(Stored data)

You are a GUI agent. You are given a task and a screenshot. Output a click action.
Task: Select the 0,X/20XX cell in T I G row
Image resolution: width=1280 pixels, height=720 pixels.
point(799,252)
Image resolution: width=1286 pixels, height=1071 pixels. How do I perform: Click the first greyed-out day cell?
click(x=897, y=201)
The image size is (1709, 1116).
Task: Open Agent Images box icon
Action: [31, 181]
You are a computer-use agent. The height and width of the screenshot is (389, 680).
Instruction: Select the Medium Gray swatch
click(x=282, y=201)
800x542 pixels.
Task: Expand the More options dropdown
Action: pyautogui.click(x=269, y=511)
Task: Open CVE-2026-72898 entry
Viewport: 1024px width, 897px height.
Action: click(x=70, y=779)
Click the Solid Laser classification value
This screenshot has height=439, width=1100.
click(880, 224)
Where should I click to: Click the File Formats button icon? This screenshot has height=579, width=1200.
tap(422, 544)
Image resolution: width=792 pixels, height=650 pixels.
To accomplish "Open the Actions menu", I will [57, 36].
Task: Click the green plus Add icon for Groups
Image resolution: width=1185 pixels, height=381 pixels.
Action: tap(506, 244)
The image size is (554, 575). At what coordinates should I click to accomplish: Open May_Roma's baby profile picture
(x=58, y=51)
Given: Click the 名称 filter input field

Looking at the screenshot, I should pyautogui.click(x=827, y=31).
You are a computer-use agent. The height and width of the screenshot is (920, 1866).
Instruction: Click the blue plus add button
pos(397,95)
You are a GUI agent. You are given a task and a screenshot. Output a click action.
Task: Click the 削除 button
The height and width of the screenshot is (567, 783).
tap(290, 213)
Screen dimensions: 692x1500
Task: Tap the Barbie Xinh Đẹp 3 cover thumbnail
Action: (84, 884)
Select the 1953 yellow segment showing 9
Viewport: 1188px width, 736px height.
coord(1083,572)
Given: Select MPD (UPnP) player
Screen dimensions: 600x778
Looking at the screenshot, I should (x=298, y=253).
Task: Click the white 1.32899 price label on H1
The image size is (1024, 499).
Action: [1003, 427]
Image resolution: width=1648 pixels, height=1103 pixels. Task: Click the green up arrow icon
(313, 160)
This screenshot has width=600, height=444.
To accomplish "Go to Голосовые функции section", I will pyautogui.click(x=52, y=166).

- Action item
Return every line holding the word "computer" from the records.

- Task answer
You are a computer-use agent. The height and width of the screenshot is (389, 680).
You are a computer-use agent. The height and width of the screenshot is (920, 1866).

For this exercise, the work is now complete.